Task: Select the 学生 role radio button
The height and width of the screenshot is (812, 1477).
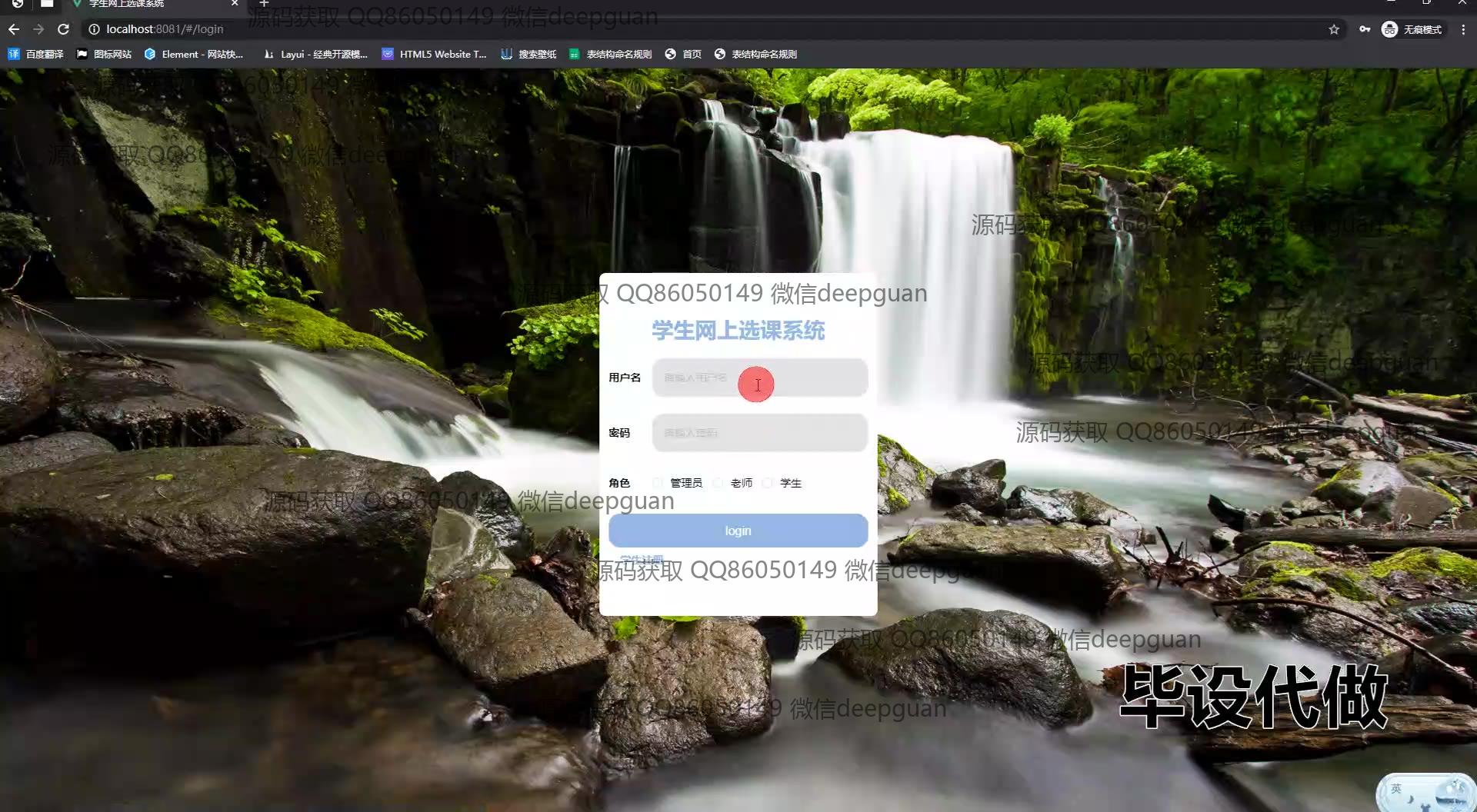Action: (767, 483)

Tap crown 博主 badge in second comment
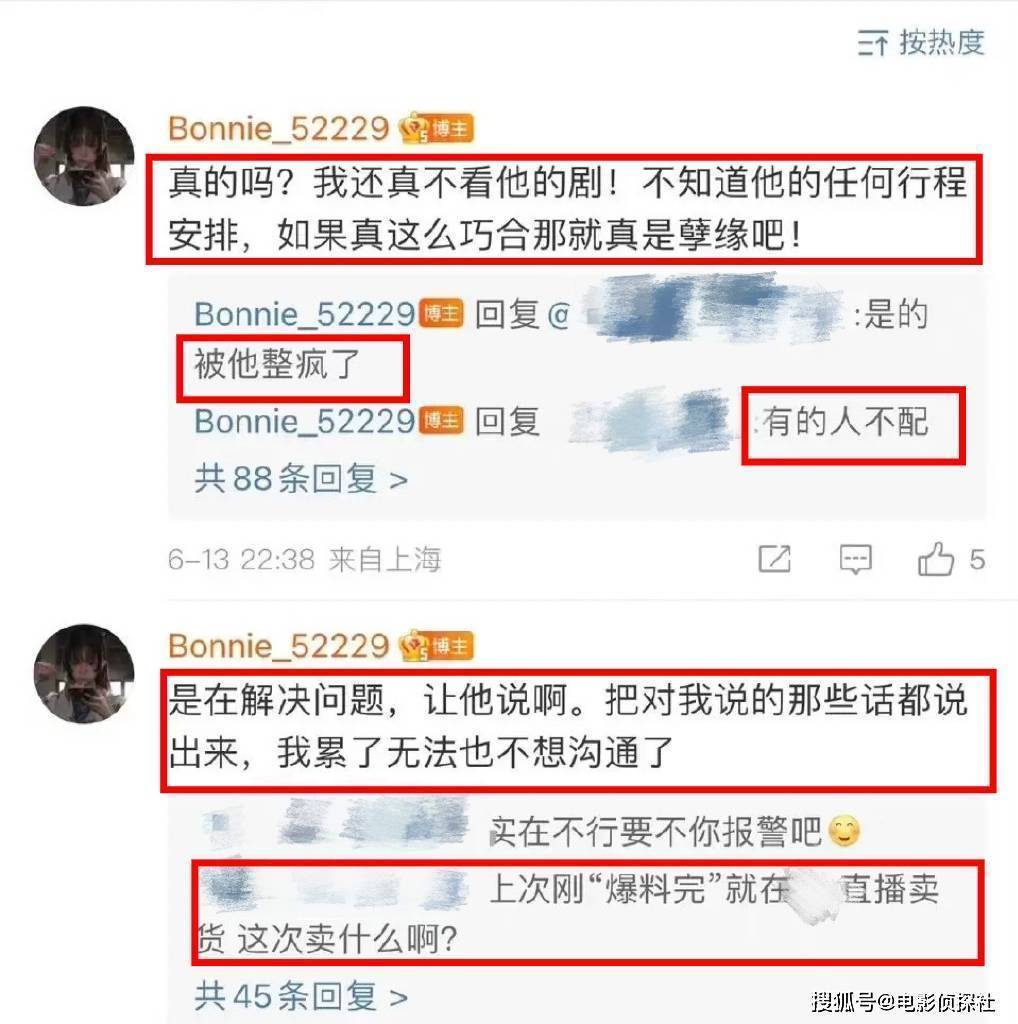pyautogui.click(x=437, y=646)
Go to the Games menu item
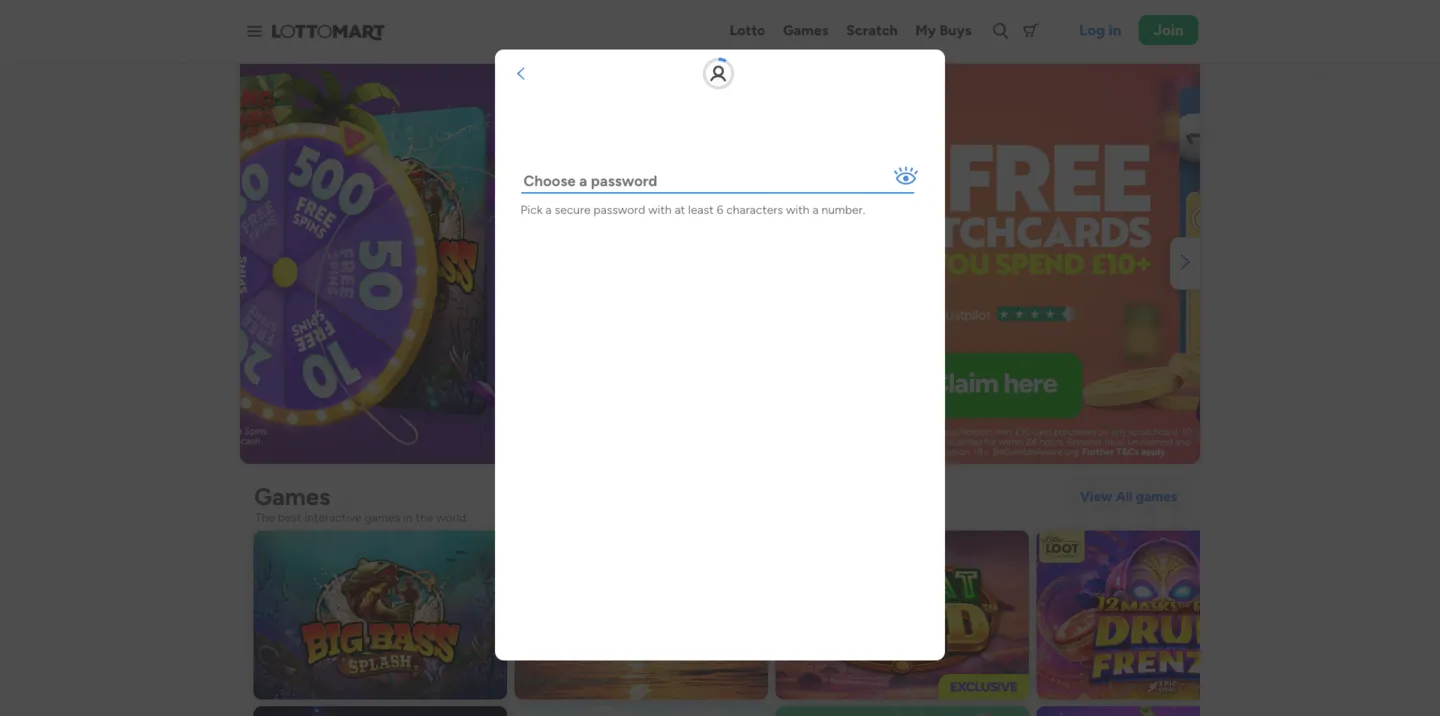 tap(805, 31)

Your task —
Return the material word for word. Pictures are not part of the copy.

Answer below —
Task: Select the 学生 role radio button
The height and width of the screenshot is (812, 1477).
Action: (767, 483)

Tap crown 博主 badge in second comment
pyautogui.click(x=437, y=646)
Go to the Games menu item
 tap(805, 31)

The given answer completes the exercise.